• _Passage provided_
►

CS conference ’09: Agenda and Motions

CS CONFERENCE 2009 – The Bloomsbury Suite, University of London Union,

AGENDA:

9.30 onwards: REGISTRATION

10.00-10.15: Welcome and review of 2008: - Nicholas Jones

10.15-11.00: Communist Students and Capitalist Crisis – Chris Strafford

11.00-11.45: Gaza and the student occupations – Cat Rylance

11.45-12.30: LUNCH

12.30-13.15: ‘Organising School Students’ – Callum Williamson

13.15-14.00: ‘Marxism and the education we fight for’ – Dani Thomas

14.00-14.15: BREAK

14.15-16.15: MOTIONS

16.15 – 16.30: CS Executive Elections (Nominations also accepted on the day)

16.30 – 16.40: Closing Speech – Laurie Smith

After the conference, comrades will go for a meal in Central London – let us know if you are interested.

Motions:

Please submit amendments to info@communiststudents.org.uk – we have extended the deadline for amendments to 22.00, Saturday April 25

The Capitalist Crisis and the tasks of CS:

Conference notes that:

1.   Capitalism is in the midst of profound crisis, with which nothing is comparable since 1929. The human cost of this crisis is enormous and will get worse – more unemployment, more house reposessions, wage cuts and attacks on social security.

2.   The bailing out and nationalisation of banks and insurance giants seeing trillions of dollars, euros and pounds pumped into the system has brought the ideological collapse of neo-liberal economics. All the talk of how “you can’t buck the market” and “there is no alternative” has been exposed as the hollow rhetoric it always was. We are living through a turning point in the history of capitalism.

3.   The forced turn to Keynesian and protectionist policies visible everywhere internationally will exacerbate inter-imperialist rivalry and increase the likelihood of war and conflict. It will also undermine even the pretence of serious international co-operation to resolve the global problem of drastic climate change.

4.   The need for a radical overhaul of the system and its replacement with one based on the principle of need is more apparent and directly posed than ever.

Conference further notes that:

1.     The tasks of Marxists in such a period are enormous. Spontaneous resistance to the crisis will inevitably unfold – the outcome will be decided by class struggle, politics and organisation.

2.     An increasing number of youth and students are coming around to the idea that capitalism is a moribund system that has no positive role to play and must be consigned to the dustbin of history.

3.     On the student ‘Marxist’ left there are numerous campaigns and ‘broad fronts’ with little between them politically: Another Education is Possible (Socialist Workers Party); Education Not for Sale (Alliance for Workers’ Liberty) and the Campaign to Defeat Fees (Socialist Party) all peddle the same insufficient ‘student trade union’ demands in order to cynically recruit to this or that sect which tightly controls it. Such politics are not ‘signposts’ towards Marxism but actually reflect the politics of other classes.

4.      We do not think that this dishonest, politically watered-down approach is the way to achieve mass student involvement in politics. It creates apathy, cynicism and distrust of the organised left and its internal sect regimes.

5.     Our approach in Communist Students is simple: Marxism is powerful because it is true – not as some dogmatic schema, but the only consistent way of understanding the world in order to change it. That is why we argue for, stand on and agitate around these politics.

◄

• _Record set_
►

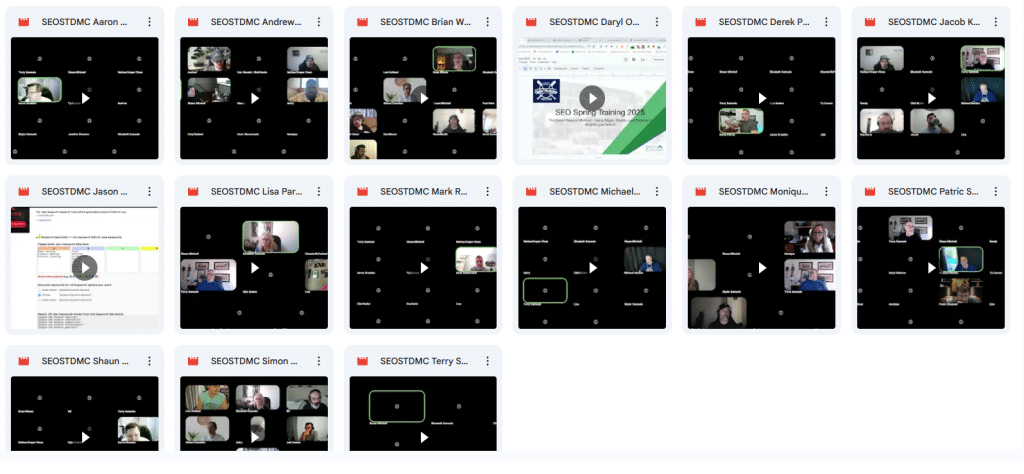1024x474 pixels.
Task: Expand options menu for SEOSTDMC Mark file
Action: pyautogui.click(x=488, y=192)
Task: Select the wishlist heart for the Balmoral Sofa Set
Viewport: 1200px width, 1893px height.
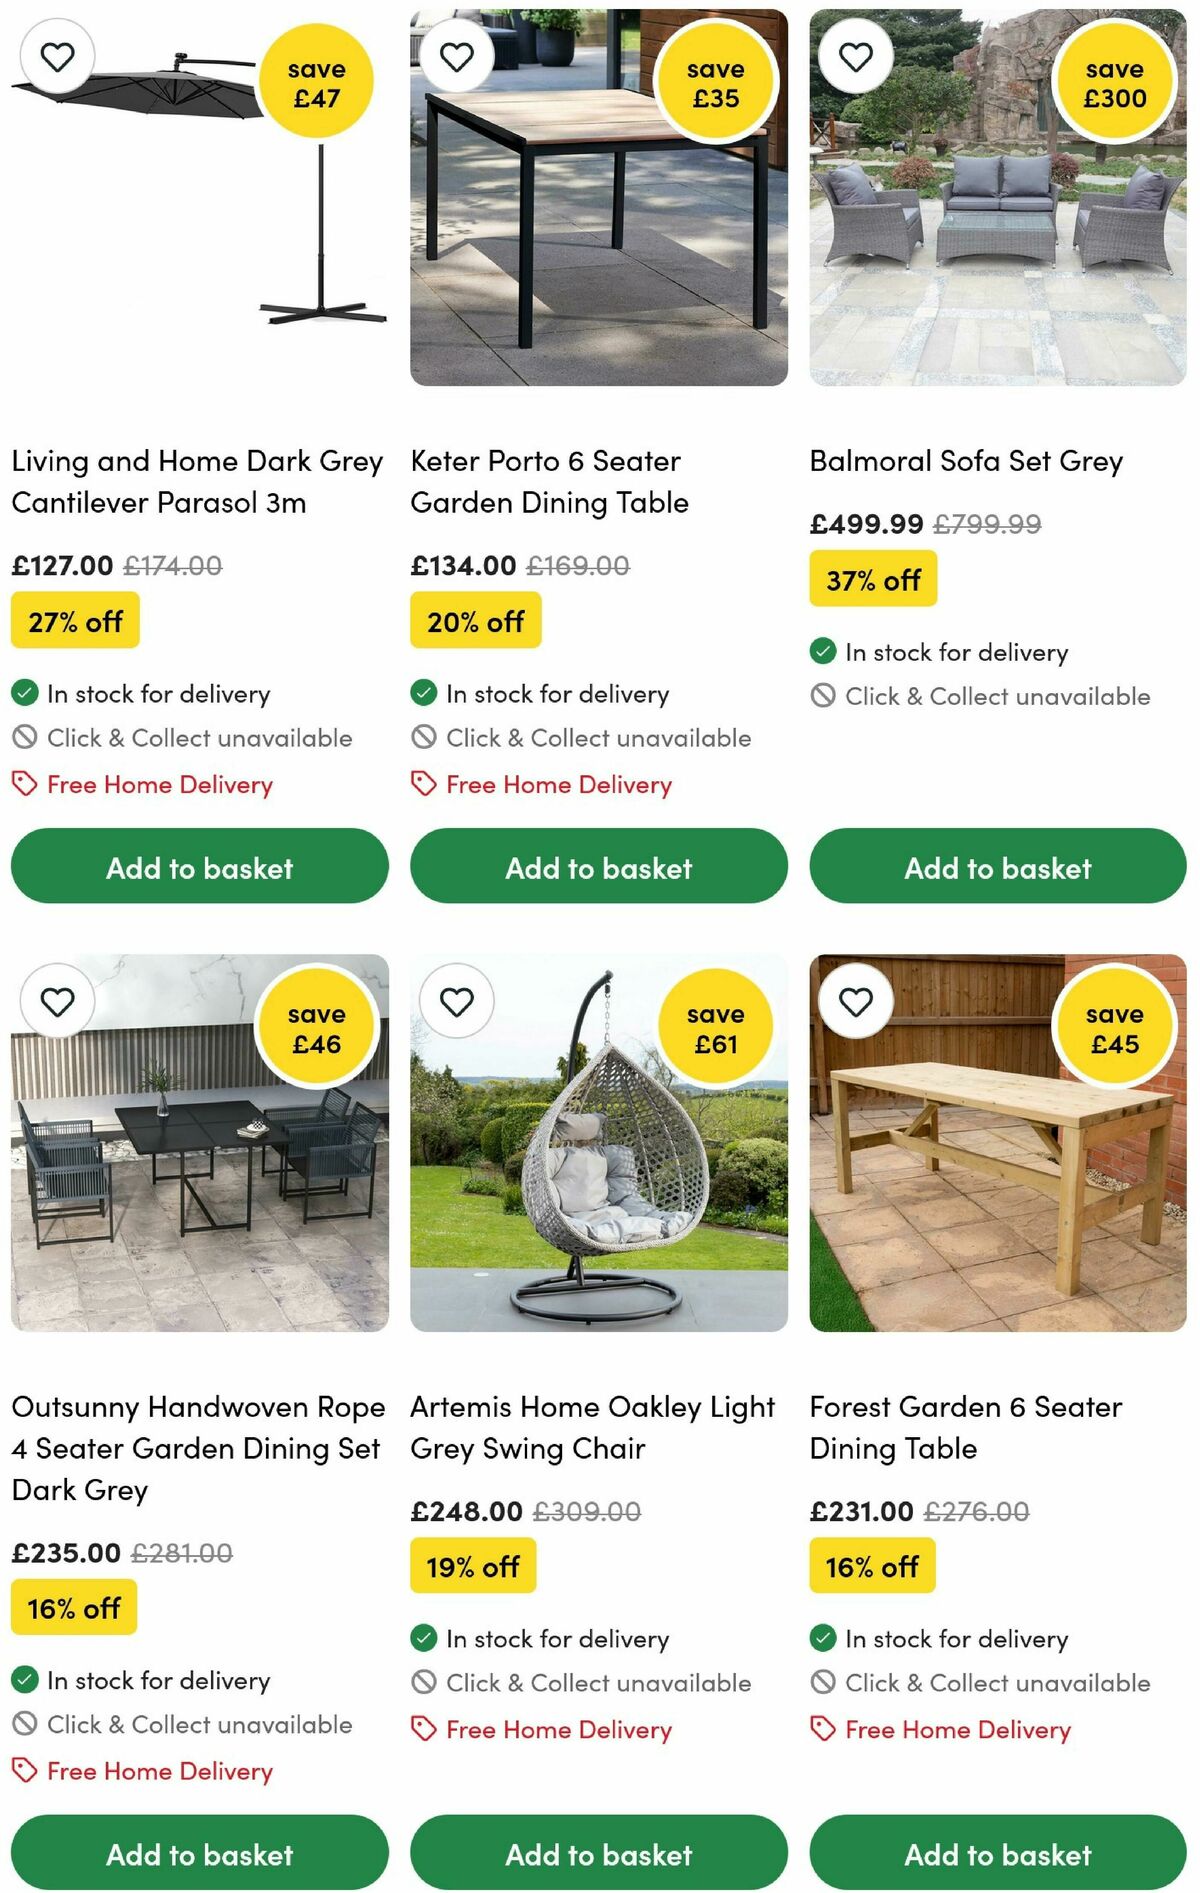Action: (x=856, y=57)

◄
►

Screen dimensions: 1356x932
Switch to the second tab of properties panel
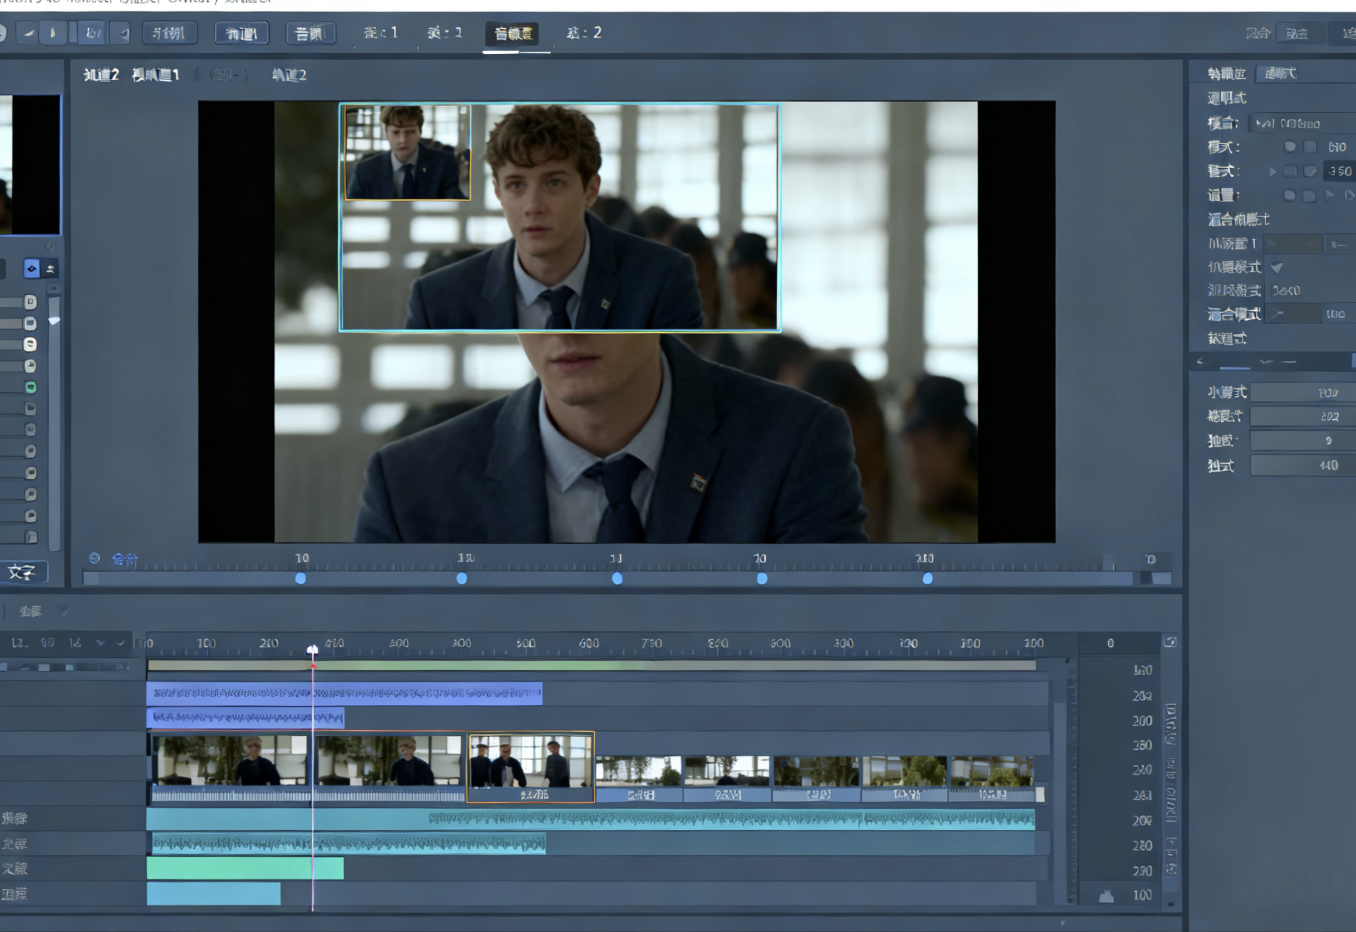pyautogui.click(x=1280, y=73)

◄

• _Short exercise A_
Using the conference agenda, explain in one to three sentences why the motion says that Communist Students rejects the "student trade union" approach of the other campaigns.
• _Short exercise B_
Answer these questions from the conference agenda, one line each:
(i) Who gives the closing speech?
(ii) What is the extended deadline for submitting amendments?
(iii) Which campaign does the motion link to the Socialist Party?
• _Short exercise C_
Return the part of the conference agenda starting at "The Capitalist Crisis" and ending at "on social security.", word for word.
The material above comes from a separate source from the conference agenda.

• _Complete answer A_
The motion calls that approach dishonest and politically watered down, and says it is not the way to achieve mass student involvement in politics. It says the approach instead breeds apathy, cynicism and distrust of the organized left and its internal sect regimes.

• _Complete answer B_
(i) Laurie Smith
(ii) 22.00, Saturday April 25
(iii) the Campaign to Defeat Fees

• _Complete answer C_
The Capitalist Crisis and the tasks of CS:

Conference notes that:

1.   Capitalism is in the midst of profound crisis, with which nothing is comparable since 1929. The human cost of this crisis is enormous and will get worse – more unemployment, more house reposessions, wage cuts and attacks on social security.